Hands of a child, present during a conversation about visitation arrangement.

The child’s wishes in visitation arrangements: when does your child have a say?

When parents divorce or separate, the question of visitation arrangements is often one of the most emotionally charged topics. Parents have their own wishes and ideas, but what is the role of the child itself? From what age does a child’s opinion count? And can a child refuse visitation or even enforce it?

In this blog, we explain when and how the child’s wishes are legally relevant in visitation arrangements in the Netherlands.

The legal framework: the child’s best interest is paramount

Article 1:253a of the Dutch Civil Code (BW) stipulates that when determining a visitation arrangement, the court must act in the best interest of the child. This means the court does not automatically follow the parents’ wishes but considers what is best for the child.

Dutch law grants the child an explicit right to contact with both parents and others with whom they have a close personal bond. The court establishes a visitation arrangement upon request, with the child’s best interest always being central.

### [Recorded data]

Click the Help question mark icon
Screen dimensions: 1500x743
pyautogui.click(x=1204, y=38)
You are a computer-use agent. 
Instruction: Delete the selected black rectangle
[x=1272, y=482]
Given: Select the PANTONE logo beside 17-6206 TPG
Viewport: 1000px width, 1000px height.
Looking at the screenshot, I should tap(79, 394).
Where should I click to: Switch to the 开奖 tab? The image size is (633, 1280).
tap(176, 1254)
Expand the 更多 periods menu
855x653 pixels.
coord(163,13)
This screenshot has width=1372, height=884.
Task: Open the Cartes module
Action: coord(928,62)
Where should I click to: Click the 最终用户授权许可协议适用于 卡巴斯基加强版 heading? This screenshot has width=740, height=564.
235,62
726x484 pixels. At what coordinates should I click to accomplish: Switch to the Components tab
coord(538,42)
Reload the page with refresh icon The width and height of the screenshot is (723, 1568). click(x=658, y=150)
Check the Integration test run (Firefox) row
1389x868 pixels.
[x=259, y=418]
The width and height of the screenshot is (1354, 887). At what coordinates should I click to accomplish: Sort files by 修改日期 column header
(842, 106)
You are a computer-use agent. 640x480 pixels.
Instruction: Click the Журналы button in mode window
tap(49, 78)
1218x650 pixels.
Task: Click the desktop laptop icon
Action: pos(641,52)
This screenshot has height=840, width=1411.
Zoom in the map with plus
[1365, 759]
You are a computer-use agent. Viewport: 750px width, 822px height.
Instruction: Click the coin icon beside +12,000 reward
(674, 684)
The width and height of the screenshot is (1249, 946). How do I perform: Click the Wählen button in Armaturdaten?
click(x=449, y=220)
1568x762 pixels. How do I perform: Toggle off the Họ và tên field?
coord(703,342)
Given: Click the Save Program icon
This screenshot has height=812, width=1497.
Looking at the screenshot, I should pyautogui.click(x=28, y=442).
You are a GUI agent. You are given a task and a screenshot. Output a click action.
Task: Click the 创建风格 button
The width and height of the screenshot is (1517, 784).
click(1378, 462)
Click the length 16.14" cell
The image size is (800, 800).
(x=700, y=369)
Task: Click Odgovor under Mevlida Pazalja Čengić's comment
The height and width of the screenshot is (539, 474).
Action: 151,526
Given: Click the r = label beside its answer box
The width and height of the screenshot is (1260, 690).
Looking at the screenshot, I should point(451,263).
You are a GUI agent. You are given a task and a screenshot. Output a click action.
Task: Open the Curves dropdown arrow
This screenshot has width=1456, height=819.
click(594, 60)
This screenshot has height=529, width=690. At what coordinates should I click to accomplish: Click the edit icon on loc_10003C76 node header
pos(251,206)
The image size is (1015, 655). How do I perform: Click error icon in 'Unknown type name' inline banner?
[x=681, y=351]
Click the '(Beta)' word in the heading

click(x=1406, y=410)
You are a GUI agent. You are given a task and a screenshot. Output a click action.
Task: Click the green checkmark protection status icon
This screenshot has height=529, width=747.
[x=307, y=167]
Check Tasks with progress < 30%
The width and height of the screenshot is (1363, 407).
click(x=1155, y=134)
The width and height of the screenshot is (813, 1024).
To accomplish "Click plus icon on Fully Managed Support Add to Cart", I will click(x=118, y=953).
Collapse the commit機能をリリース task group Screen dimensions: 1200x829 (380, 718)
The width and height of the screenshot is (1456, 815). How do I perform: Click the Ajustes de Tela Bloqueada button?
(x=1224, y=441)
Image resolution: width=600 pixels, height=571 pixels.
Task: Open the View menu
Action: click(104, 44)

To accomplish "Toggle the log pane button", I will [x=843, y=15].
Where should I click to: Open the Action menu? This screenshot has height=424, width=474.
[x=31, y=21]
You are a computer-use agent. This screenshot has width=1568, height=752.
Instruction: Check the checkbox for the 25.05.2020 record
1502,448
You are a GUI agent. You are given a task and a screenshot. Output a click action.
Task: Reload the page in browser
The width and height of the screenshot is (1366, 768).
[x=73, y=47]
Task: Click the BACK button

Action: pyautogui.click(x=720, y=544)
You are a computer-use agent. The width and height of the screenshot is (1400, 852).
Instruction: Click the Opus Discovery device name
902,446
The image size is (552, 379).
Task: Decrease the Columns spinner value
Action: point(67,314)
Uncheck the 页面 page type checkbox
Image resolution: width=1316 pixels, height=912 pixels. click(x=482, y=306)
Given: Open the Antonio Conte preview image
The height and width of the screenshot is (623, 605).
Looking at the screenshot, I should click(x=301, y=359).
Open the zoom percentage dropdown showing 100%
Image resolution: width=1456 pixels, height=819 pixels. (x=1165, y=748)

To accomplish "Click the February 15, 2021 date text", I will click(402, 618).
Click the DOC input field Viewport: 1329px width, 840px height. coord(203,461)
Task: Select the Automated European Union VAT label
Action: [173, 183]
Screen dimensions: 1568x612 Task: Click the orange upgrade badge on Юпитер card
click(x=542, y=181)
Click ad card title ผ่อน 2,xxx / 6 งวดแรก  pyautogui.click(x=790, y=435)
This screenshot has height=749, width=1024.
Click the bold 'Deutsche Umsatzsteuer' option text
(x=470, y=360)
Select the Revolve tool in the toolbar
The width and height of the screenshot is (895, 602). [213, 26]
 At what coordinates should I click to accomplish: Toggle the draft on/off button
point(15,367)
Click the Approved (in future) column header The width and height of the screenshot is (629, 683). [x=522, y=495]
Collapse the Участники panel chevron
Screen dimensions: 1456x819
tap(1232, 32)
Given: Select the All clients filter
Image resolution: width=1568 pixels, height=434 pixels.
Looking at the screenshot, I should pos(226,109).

### [What is expected]
Translate this sentence from the text on children's wishes in visitation arrangements into Spanish: "This means the court does not automatically follow the parents’ wishes but considers what is best for the child."

### [Solution to this exercise]
Esto significa que el tribunal no sigue automáticamente los deseos de los padres, sino que considera lo que es mejor para el niño.